> [SET PROBLEM 1]:
Please select every line in the records that contains the string "coordinates".

Attach custom python files for job. These files will be added to the PYTHONPATH of both the local client and the remote python UDF worker. The standard python resource file suffixes such as .py/.egg/.zip or directory are all supported. Comma (',') could be used as the separator to specify multiple files. The option is equivalent to the command line option "-pyfs". 

python.requirements

requirements.txt#/home/my/downloaded_cache

Specify a requirements.txt file which defines the third-party dependencies. These dependencies will be installed and added to the PYTHONPATH of the python UDF worker. A directory which contains the installation packages of these dependencies could be specified optionally. Use '#' as the separator if the optional parameter exists. The option is equivalent to the command line option "-pyreq".

python.archives

/home/my/py37.zip,data.zip#data

Add python archive files for job. The archive files will be extracted to the working directory of python UDF worker. Currently only zip-format is supported. For each archive file, a target directory is specified. If the target directory name is specified, the archive file will be extracted to a name can directory with the specified name. Otherwise, the archive file will be extracted to a directory with the same name of the archive file. The files uploaded via this option are accessible via relative path. '#' could be used as the separator of the archive file path and the target directory name. Comma (',') could be used as the separator to specify multiple archive files. This option can be used to upload the virtual environment, the data files used in Python UDF. The data files could be accessed in Python UDF, e.g.: f = open('data/data.txt', 'r'). The option is equivalent to the command line option "-pyarch".

python.executable

Example 1:
/usr/bin/python


Example 2:

py37.zip/py37/bin/python

(if py37.zip is uploaded using 'python.archives')

> [SET PROBLEM 2]:
Answer these questions from the Python options passage:
(a) Which command line option is equivalent to python.requirements?
(b) Which archive format does python.archives currently support?
(c) In Example 2 under python.executable, which option is used to upload py37.zip?

[Word and element pointing records]
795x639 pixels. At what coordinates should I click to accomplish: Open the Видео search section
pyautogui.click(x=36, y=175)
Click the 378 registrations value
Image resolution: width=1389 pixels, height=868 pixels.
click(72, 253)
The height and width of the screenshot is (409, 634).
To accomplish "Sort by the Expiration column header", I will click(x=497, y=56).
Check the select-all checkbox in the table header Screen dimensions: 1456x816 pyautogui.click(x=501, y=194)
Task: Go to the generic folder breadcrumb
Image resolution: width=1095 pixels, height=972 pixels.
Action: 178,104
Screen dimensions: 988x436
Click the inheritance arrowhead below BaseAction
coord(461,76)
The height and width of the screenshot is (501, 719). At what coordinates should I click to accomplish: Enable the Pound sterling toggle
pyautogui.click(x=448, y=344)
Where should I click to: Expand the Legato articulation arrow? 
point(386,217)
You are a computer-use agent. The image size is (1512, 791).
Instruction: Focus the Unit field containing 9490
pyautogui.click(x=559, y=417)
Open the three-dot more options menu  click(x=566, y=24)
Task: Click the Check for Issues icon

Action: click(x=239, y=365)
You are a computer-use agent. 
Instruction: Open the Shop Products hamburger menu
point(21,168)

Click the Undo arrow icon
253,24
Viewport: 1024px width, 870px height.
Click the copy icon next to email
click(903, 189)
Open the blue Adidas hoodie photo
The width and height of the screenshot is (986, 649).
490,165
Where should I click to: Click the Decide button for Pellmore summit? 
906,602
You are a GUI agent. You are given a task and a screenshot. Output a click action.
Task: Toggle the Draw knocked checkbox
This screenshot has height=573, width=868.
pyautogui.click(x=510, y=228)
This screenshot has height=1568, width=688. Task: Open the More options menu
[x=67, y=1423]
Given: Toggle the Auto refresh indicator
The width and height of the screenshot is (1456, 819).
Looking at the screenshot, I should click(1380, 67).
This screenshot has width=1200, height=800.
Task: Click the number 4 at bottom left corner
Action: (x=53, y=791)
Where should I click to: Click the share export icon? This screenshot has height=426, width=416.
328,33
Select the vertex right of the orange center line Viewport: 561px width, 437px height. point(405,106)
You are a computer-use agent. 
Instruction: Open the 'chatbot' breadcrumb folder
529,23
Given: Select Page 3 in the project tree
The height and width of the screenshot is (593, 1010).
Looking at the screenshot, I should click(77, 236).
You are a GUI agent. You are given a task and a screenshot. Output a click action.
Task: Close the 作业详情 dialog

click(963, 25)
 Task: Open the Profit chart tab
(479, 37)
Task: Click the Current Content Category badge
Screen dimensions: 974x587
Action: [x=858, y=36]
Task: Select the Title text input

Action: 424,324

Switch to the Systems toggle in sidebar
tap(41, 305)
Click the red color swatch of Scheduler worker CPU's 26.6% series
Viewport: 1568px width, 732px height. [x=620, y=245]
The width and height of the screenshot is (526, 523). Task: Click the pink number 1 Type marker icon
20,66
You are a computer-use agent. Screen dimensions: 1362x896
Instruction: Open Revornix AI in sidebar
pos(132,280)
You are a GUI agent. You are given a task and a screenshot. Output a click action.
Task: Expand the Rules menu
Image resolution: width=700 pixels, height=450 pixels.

> [TASK ANSWER 1]:
795x639 pixels. At what coordinates should I click to accomplish: Open the Видео search section
The height and width of the screenshot is (501, 719). At what coordinates should I click to accomplish: Enable the Pound sterling toggle

> [TASK ANSWER 2]:
(a) "-pyreq"
(b) Only zip format.
(c) 'python.archives'